Vertical resolution is the count of how many horizontal lines can be resolved on the display. These lines are counted from top to bottom, which is why it is called vertical resolution. The TV picture is always made up of 480 effective horizontal scanning lines which always remains the same. Ultimately, vertical resolution is fixed. Horizontal resolution is dependant upon the video source and may vary with the quality of the equipment. For this reason it is more important to judge a helmet camera based on its horizontal line resolution and not its vertical line resolution.

Now that we understand the basics of resolution, we can move on to finding the right helmet camera for your video recorder. Most video recorders make it very easy to find the resolution or the horizontal line specs. Often times they are printed on the side of the recorder or easily found in the manual. For the following example I will be using the Canon zr40 Mini DV Camcorder. The horizontal lines on this recorder are 550. I want to maximize my resolution so that I am using as many of those horizontal lines as i can. To do this, you would want to purchase a helmet camera with at least 550 horizontal lines of resolution.

The final thing you need to do is consider the recording medium. The recording medium of the zr40 is mini DV tape. The highest resolution that mini DV can record is 500 horizontal lines. In order to max out my resolution, i want to buy a helmet camera with a horizontal resolution of atleast 500. A 480 would produce a great picture, but a 520 would give me a full 500 lines of resolution on the tape. Keep in mind, when you use a 520, 20 of the lines of resolution arent being used to there full potential.

If you know the resolution of your recording device and the recording medium, you should be able to purchase the best helmet camera for your specific setup. You wont waste money on high resolution setups that will not actually give you a better picture.

CCD vs. CMOS Chip
CCD sensors have been used in cameras for more than 20 years and present many advantageous qualities; among them, better light sensitivity than CMOS sensors. This higher light sensitivity translates into better images in low light conditions. CCD sensors are, however, more expensive as they are made in a non-standard process and more complex to incorporate into a camera. In addition, when there is a very bright object in the scene (such as a lamp or direct sunlight), the CCD may bleed, causing vertical stripes below and above the object. This phenomenon is called a smear.

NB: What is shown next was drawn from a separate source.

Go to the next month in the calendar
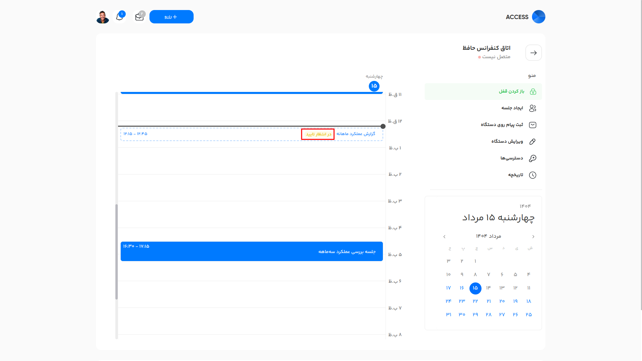Image resolution: width=642 pixels, height=361 pixels. point(444,236)
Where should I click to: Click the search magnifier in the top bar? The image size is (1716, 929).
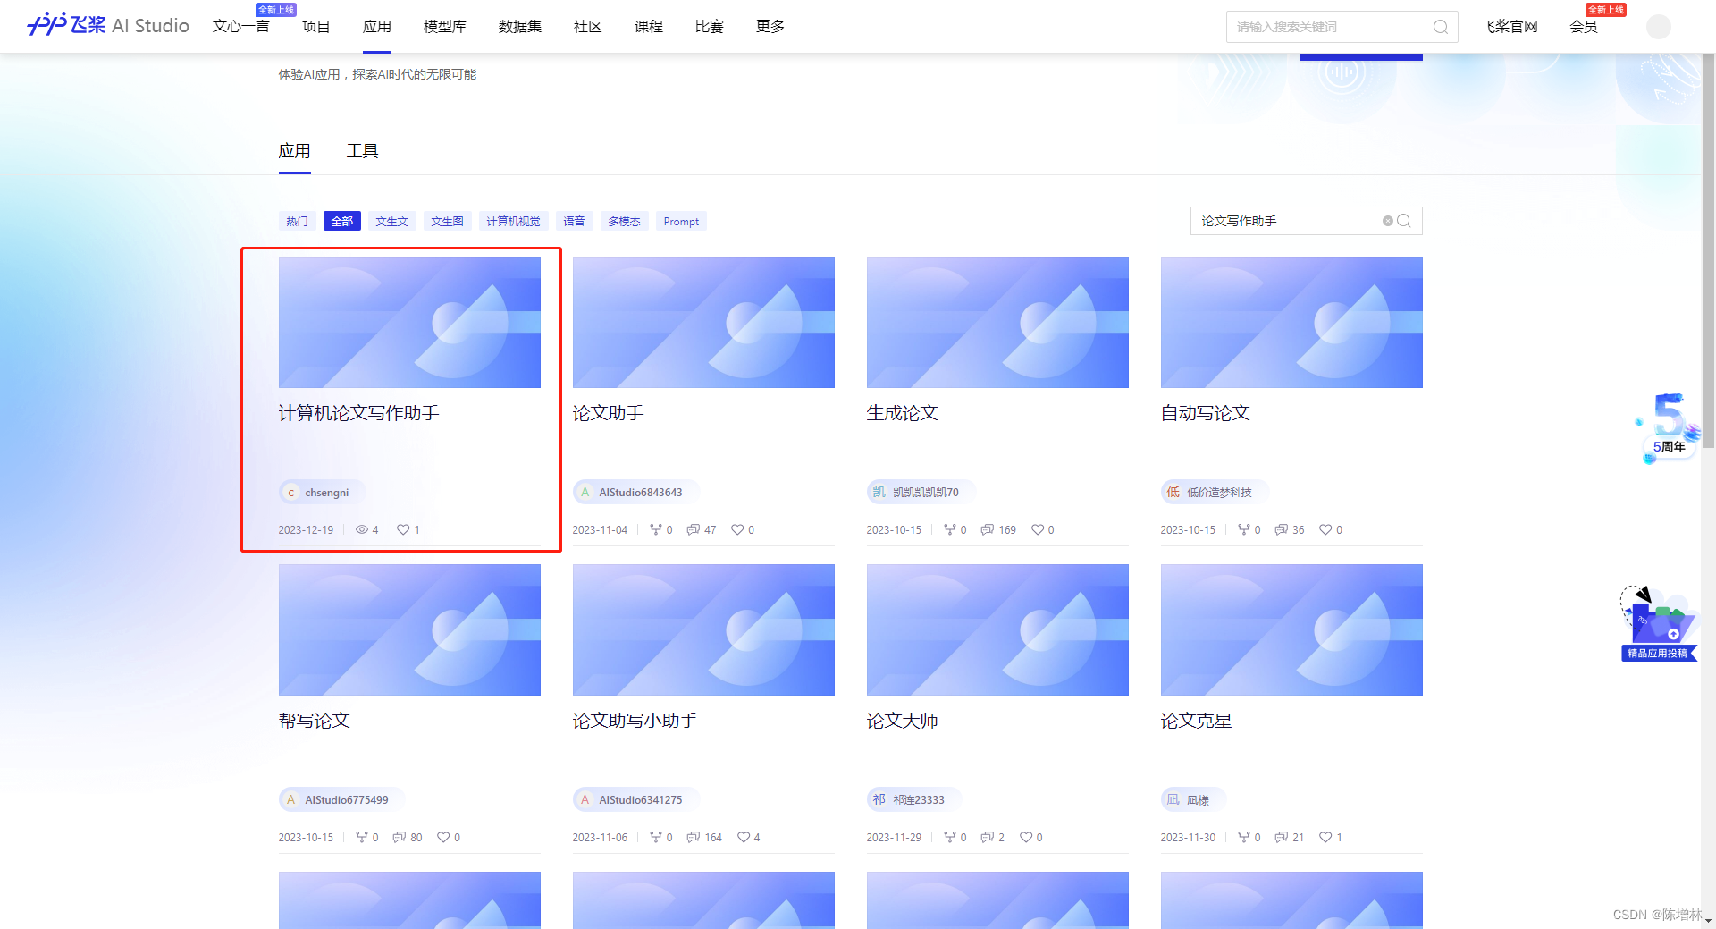[1439, 27]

Recent advances in CMOS sensors bring them closer to their CCD counterparts in terms of image quality. CMOS sensors provide a lower total cost for the cameras since they contain all the logics needed to build cameras around them. They make it possible to produce smaller-sized cameras. Large-sized sensors are available, providing megapixel resolution to a variety of network cameras. A current limitation with CMOS sensors is their lower light sensitivity.

Overall CCD and CMOS chips differ quite a bit depending upon application. For good video quality a CCD chip is still preferred over a CMOS chip.